* Required actions:
[a] In the post on cast and swaged balls, condense the paragraph beginning "I do have a Lyman DC .400" mould" into a short bulleted list that keeps its main facts.
[b] Write the next part of the post on cast and swaged balls, picking up after its final sentence.

* Supplied text:
I've never been accused of using balls that are too small or patches too thin - HA!  That's a good one.  As far as accuracy goes between swaged and cast, cast have always been more accurate for me, in the sizes I've tested, side by side.

I do have a Lyman DC .400" mould that casts .400" X .400" (but only in one hole - the other casts .395" X .400")and I use a .0225" denim patch with it. I stopped using it due to the oblong other hole. Anyone want to buy it?  I started with .019"with the, .400" but decided I preferred the thicker patch. Not much rattling going on, evenwith the smaller, bore sized ball.  The bore is .398" BTW- as I noted prior.

* Information shown:
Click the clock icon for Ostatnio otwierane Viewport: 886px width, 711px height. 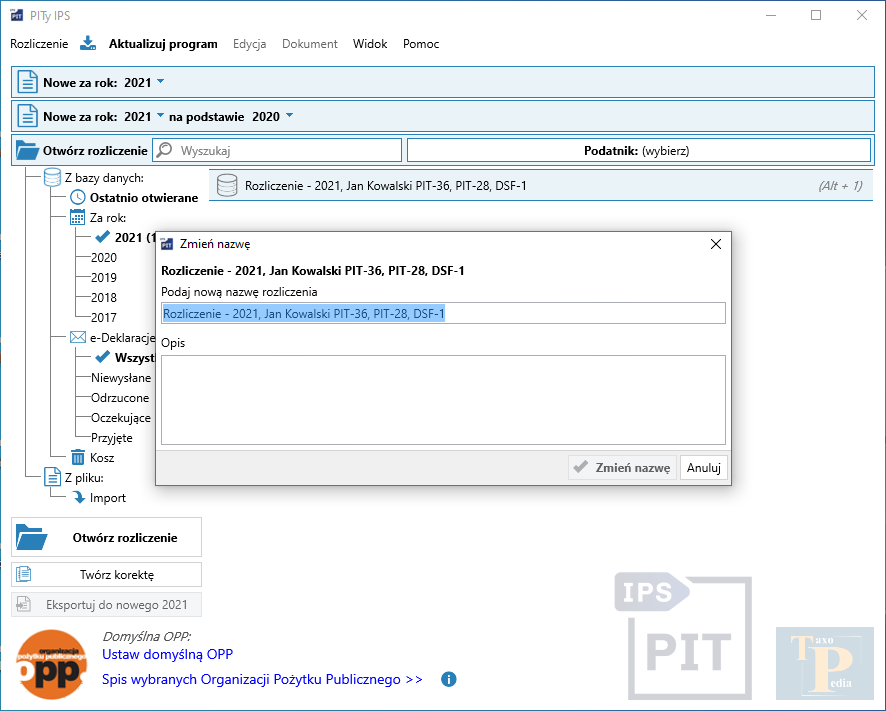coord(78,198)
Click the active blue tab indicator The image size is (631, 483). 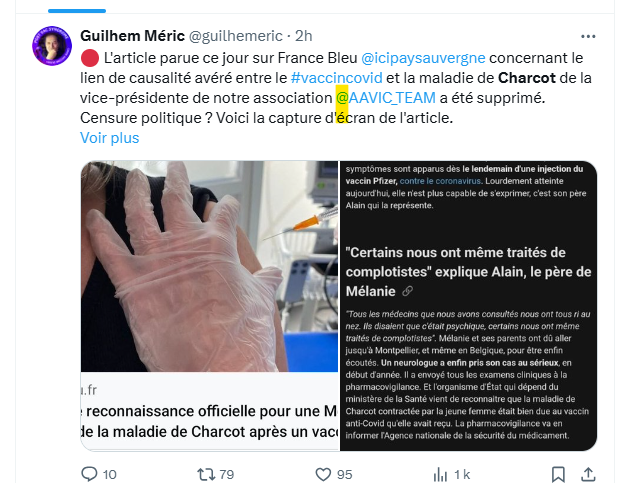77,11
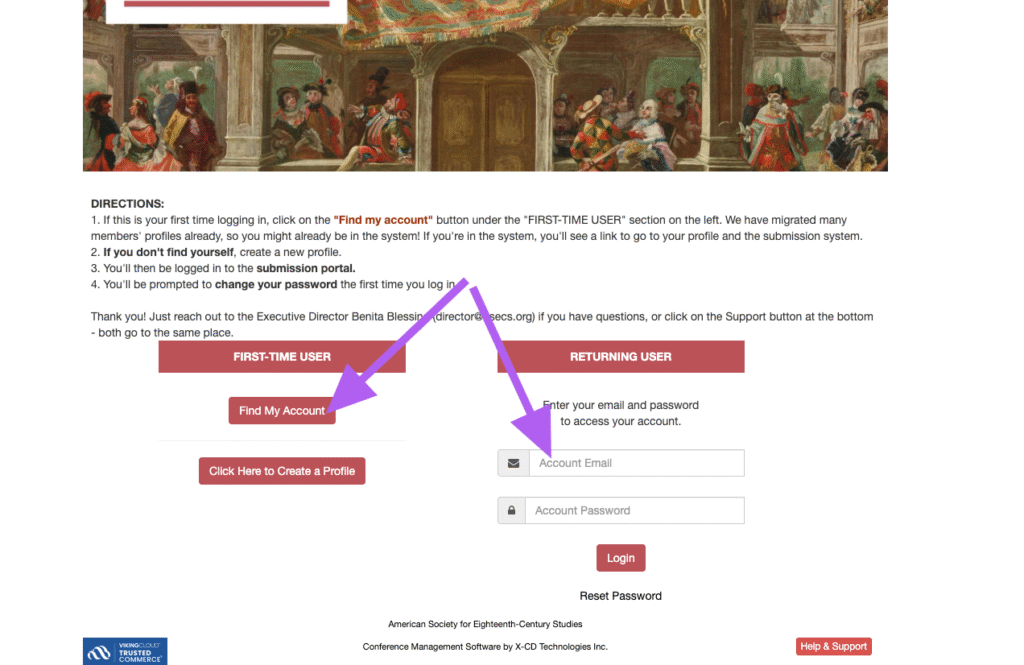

* Expected answers:
[a]
- Owns a Lyman DC .400" mould: one hole casts .400" x .400", the other .395" x .400".
- Uses a .0225" denim patch with it.
- Stopped using the mould because of the oblong other hole and offers it for sale.
- Started with a .019" patch on the .400" but came to prefer the thicker patch.
- Little rattling, even with the smaller, bore-sized ball.
- The bore is .398".

[b]
Where the good hole, ie: .4" X .4 shoots into 1/2" at 50 yards, the other ball at .395" X .400", shoots into some 2", same load. With the first, the offhand group was about 1 1/2".  With the oblong balls, my offhand group was closer to 4".  Exact statements cannot be made from such a short test, but the trends bear out the suppositions. In other words, logic dictates in this case.  The larger the capability from a rest, the larger the offhand group X some multiple. I still have the target form that test- and have published it here when it was stated that rest "rifle capability doesn't matter, I'm only shooting offhand".

I am currently using those .398" X .397" balls with a .0215" or .0225" patch. The balls will not quite roll down the barrel by themselves as the bore is .398". The patch takes up the windage quite well, I guess, as the accuracy is fair to middling.